Another factor underpinning the company’s strong performance is that only a handful of aquaculture businesses have their own maritime fleets. The number of vessels required to service ever-increasing pen numbers and sizes, along with the increasingly stringent regulatory regime around transportation and inoculation procedures, often prove prohibitive. This, in turn, has created space for maritime services to grow.

“General 10-year growth in [salmon] aquaculture is about five or six percent [annually] while at the same time, services to aquaculture is up 15 percent per year,” says Talseth. “So as an investor, we want to take part of that growth.”

Boeren adds: “If you look at the primary production versus services like AquaShip, like you see in other industries, this kind of service-providing industry will just accelerate. We see lots of other opportunities beyond primary production.”

Although he will not be drawn on any specific details, Talseth says one of these opportunities could involve partnering with a retail business, given that the retail industry is plotting ways to hold on to the market share it has captured from restaurants in the wake of coronavirus lockdowns.

“Very few seafood companies are ready to partner up with the retailers and offer the convenient grab-and-go products they are looking for,” explains Talseth. “[Retailers] are moving away from the wet fish counters into more convenient products, and we have seen that for a few years but, clearly, covid is accelerating this. That’s an area where we are spending time.”

Neptune is likely to complete another transaction before 2020 comes to a close, Talseth adds, though he declines to offer any further details, including where in the value chain it will occur.

Investment fundamentals

Neptune’s wider and long-term investment strategy is based on identifying companies with organic growth and M&A potential, with a view to readying them for generalist investors such as PE firms, institutional LPs seeking direct investments and sovereign wealth funds.

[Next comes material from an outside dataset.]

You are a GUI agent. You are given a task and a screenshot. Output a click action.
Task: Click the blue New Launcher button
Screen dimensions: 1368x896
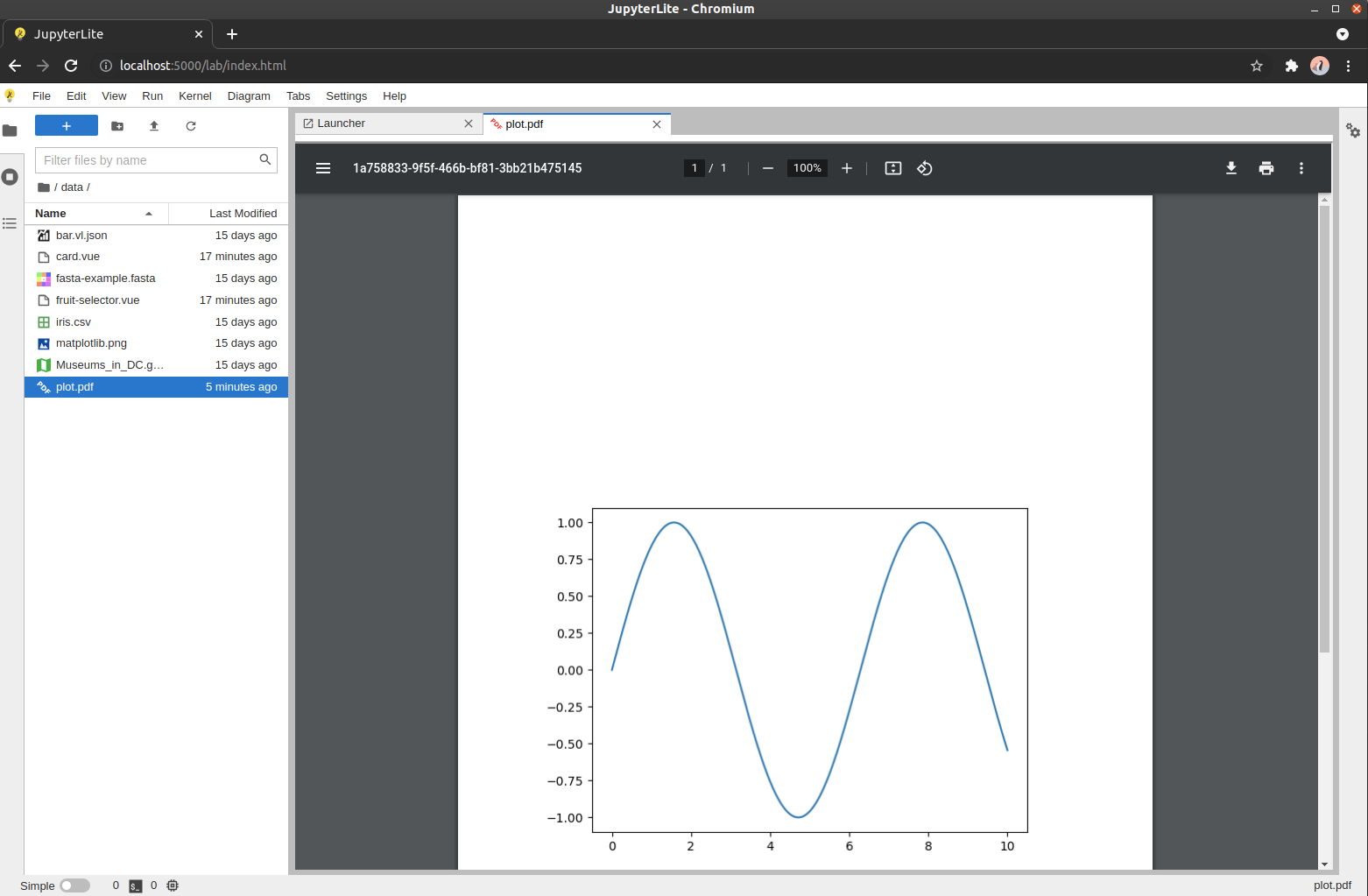point(66,125)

Talseth confirms that the firm is targeting a second close on its debut aquaculture fund before the end of the year. He says the vehicle has a $300 million target and has raised close to $40 million, the majority of which has been deployed.

Both Stafford and Neptune are encouraged by the engagement they continue to receive from prospective investors, says Boeren, due to the resilience the food asset class has demonstrated throughout the pandemic and the fundamental growth drivers that underpin aquaculture’s expansion.

“At the macro level, long-term fundamentals are unchanged,” he says. “Increasing the protein production in the next decade, this old 50 percent more food by 2050 figure, that’s still there.

“If you look at seafood specifically, fundamentals are unchanged too. The health consciousness driver has been accelerated by covid. That attractive sustainability profile when you compare, for instance, salmon versus beef, pork or chicken – it’s pretty compelling – and people start to realize this and take notice.”

National Geographic estimates it takes roughly 1.2kg of feed to grow 1kg of fish – or, in other words, that it has a feed conversion ratio of 1.2x, compared with roughly 1.7x for poultry, 2.9x for pork and 6.8x for beef.

Boeren says the final driver is the underutilization of the oceans as a food source. Roughly 2 percent of humanity’s calorie intake and 15 percent of our protein comes from the oceans, which cover more than 70 percent of the Earth’s surface.

With a firm aquaculture entry secured through the midstream AquaShip investment, the Stafford and Neptune partnership can feasibly pursue opportunities at either end of the value chain.

Whether the firms choose to pursue production opportunities or embed themselves further in the industry’s burgeoning midstream services sector, the growth fundamentals appear to be in their favour.